Starting a Symbiota Collection

Becoming a data provider is easy, it involves providing basic information about your collection to a portal manager and deciding whether to setup a “live collection” versus a “snapshot collection” and whether to have the Symbiota portal serve your data to global aggregators (e.g., iDigBio, GBIF). 

The Symbiota data schema is strongly aligned to the Darwin Core data exchange standard. Data compliant to any version of Darwin Core can be easily loaded into a data portal, though compliance is not a strict requirement. See the Compatible Symbiota Fields document to evaluate the compatibility of your data structure. The Symbiota Spreadsheet Template (Excel version) may also be useful for configuring your dataset for import. Also visit the Darwin Core Quick Reference Guide for further definitions of the Darwin Core data exchange fields. Note that field names do not have to match those used within Symbiota, since the built-in schema mapping utility will ensure that data maps to the correct field. The import tools are able to resolve many of the more common data mapping issues thus it’s best to contact the data portal administrator to fully evaluate the compatibility of your data structure.

There are four general categories of people connected to Symbiota portals.
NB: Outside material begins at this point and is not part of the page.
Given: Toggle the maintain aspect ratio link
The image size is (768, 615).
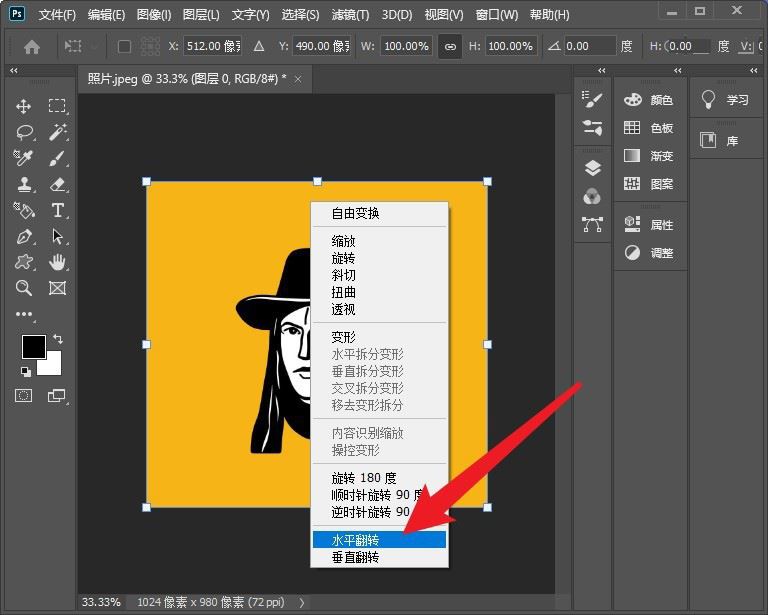Looking at the screenshot, I should coord(450,47).
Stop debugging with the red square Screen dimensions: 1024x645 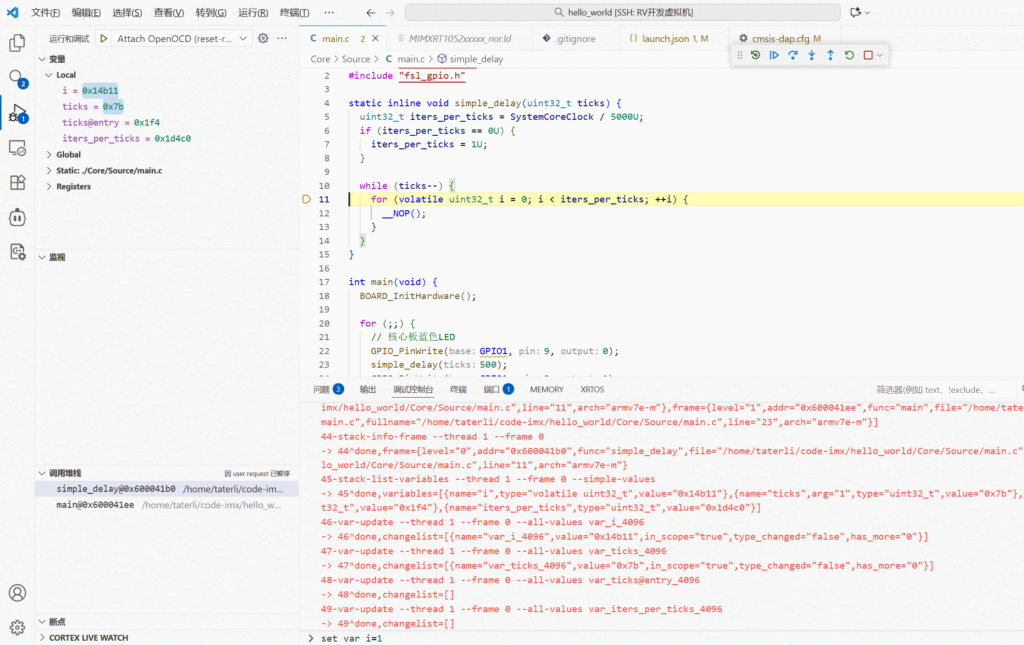pyautogui.click(x=868, y=55)
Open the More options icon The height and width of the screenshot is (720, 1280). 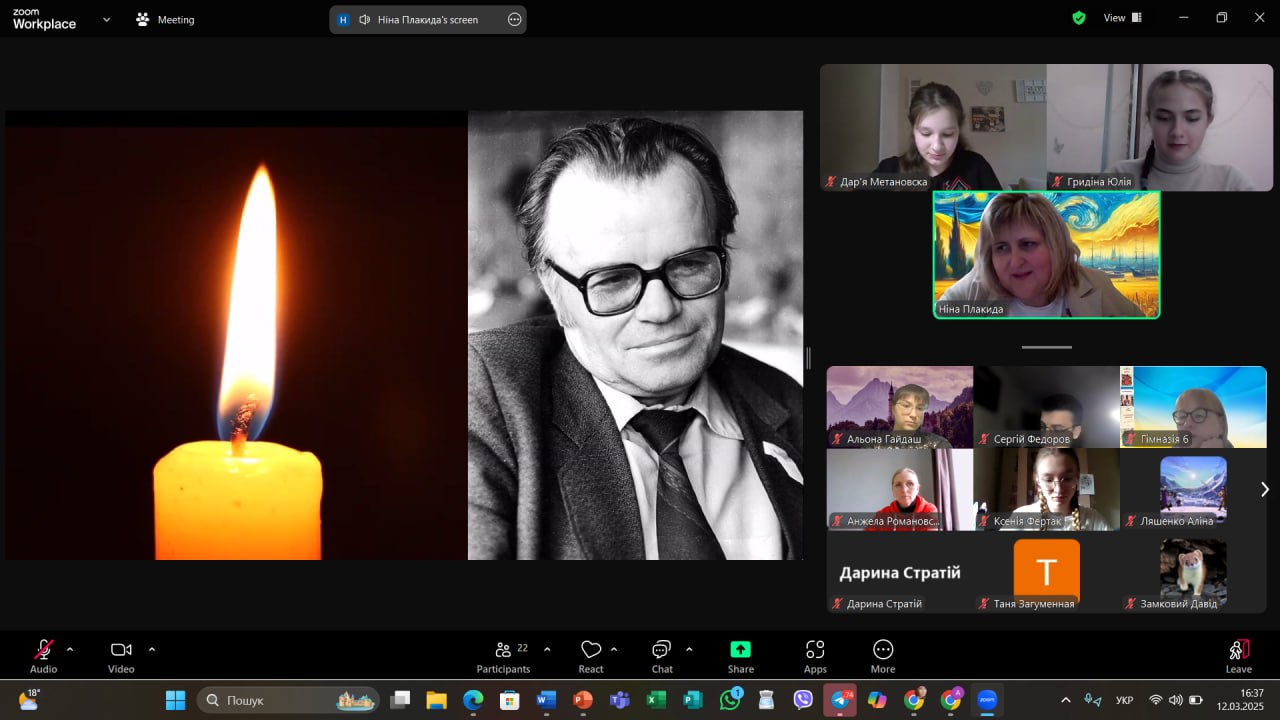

  • Core developers who provide the development and software support for all the portals.
  • Portal managers and power users who offer front-end support and added-value functions such as checklists and taxonomic tables. Data providers and end users interact mostly with portal managers. Power users are particularly important for identifying bugs and helping developers create new functionalities.
  • Data providers, the largest group of Symbiota users, are primarily undergraduate students and volunteers managed by collection curators. There are currently over 1,000 data providers for the 40+ portals. Data providers also offer critical feedback that has helped create efficient workflows for transcribing labels and providing images. Input from core developers, portal managers, power users, and data providers has led to a 50 percent reduction in digitization cost per specimen.
  • End users include researchers and educators that integrate the data and resources provided into their research and teaching and land managers who use the data to guide restoration efforts, species conservation planning, and track invasive species.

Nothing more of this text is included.